# Extract
That disrepute stems from the mid-20th-century heyday of the lobotomy. Tens of thousands of mentally ill people underwent lobotomies, often without their consent, as illustrated by Jack Nicholson's character, R.P. McMurphy, in the movie ''One Flew Over The Cuckoo's Nest," based on the novel by Ken Kesey.

The procedure's best-known proponent, Dr. Walter Freeman, traveled the country from state hospital to state hospital, lobotomizing patients by inserting an icepick-like instrument up through the socket of the eye, wiggling it around in the frontal lobes of the brain.

The procedure began to lose favor only when effective psychiatric drugs began to appear in the mid-1950s, said Elliot S. Valenstein, author of ''Great and Desperate Cures," a history of psychosurgery.

Valenstein, an emeritus professor at the University of Michigan, warned that the danger for abuse of a surgical procedure still exists, ''when you get the right combination of a strong need, plus no alternative, and some prestigious people pushing it, and the press talking about it being a breakthrough."

It is a different era, however. In the studies at Butler Hospital, patients are protected by several levels of safeguards: an independent review board that includes community members and bioethicists; a prolonged process to make sure patients fully understand and agree to the procedure; and a ''consent monitor," a retired hospital chaplain who acts as a patient advocate.

Dr. Benjamin Greenberg, the lead researcher and a Brown University associate professor of psychiatry, said that great care is also taken to ensure that patients have been correctly diagnosed and that they have exhausted all other possible treatments. In the depression study, that list must include electroshock treatments.

# Data to examine

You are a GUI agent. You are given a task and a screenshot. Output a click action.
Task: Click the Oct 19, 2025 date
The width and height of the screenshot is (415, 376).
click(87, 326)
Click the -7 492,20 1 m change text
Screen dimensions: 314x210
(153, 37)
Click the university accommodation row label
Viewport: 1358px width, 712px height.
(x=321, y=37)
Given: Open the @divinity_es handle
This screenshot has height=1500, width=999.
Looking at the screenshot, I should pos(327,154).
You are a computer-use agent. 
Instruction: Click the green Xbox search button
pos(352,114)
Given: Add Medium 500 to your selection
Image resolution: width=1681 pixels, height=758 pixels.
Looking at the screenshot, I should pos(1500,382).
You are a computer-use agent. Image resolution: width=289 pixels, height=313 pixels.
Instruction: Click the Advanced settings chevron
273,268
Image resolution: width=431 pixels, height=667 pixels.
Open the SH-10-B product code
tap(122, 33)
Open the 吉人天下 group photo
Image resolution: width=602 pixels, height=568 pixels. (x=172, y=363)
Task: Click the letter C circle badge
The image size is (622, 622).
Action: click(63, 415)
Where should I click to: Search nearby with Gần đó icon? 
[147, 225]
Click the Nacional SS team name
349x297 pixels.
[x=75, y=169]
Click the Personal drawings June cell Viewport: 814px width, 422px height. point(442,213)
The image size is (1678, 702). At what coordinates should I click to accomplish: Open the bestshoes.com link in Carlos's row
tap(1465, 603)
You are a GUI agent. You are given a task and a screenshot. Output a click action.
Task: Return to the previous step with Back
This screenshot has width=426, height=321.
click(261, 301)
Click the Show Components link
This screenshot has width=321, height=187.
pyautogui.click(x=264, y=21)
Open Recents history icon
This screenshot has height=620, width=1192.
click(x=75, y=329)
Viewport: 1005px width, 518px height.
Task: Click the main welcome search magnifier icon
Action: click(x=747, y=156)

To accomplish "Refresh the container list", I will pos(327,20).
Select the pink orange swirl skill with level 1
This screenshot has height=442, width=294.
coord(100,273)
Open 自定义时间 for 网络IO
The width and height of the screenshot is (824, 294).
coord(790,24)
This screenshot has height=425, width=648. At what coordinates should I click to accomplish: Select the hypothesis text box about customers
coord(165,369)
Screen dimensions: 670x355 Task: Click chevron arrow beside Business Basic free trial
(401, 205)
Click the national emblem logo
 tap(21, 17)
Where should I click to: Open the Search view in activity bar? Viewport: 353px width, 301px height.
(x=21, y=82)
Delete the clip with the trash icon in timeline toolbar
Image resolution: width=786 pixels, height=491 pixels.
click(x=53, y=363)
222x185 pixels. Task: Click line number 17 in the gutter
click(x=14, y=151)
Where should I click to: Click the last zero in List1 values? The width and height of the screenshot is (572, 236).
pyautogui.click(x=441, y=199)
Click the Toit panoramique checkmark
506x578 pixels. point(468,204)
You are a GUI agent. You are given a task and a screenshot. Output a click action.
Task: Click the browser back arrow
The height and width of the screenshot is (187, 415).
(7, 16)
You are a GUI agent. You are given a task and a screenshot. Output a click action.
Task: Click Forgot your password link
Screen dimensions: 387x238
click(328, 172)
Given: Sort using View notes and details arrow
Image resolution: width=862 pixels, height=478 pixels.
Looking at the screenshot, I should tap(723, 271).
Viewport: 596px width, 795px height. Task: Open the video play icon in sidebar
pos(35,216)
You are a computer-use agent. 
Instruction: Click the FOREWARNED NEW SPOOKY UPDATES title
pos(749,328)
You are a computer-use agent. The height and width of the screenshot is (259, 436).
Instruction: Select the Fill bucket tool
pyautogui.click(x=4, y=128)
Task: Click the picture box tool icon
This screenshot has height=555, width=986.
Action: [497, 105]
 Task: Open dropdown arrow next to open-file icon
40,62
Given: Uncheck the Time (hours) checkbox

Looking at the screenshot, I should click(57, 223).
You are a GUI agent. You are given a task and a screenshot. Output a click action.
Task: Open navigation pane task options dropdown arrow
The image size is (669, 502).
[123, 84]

# Assigned task
Answer these questions from the text on psychosurgery above.
(a) According to Valenstein, when did lobotomy begin to lose favor, and what was appearing then?
(b) Who serves as the "consent monitor" in the Butler Hospital studies?
(c) In the depression study, which treatment must be on the list of treatments patients have exhausted?

# Completed exercise
(a) It began to lose favor in the mid-1950s, when effective psychiatric drugs began to appear.
(b) A retired hospital chaplain who acts as a patient advocate.
(c) Electroshock treatments.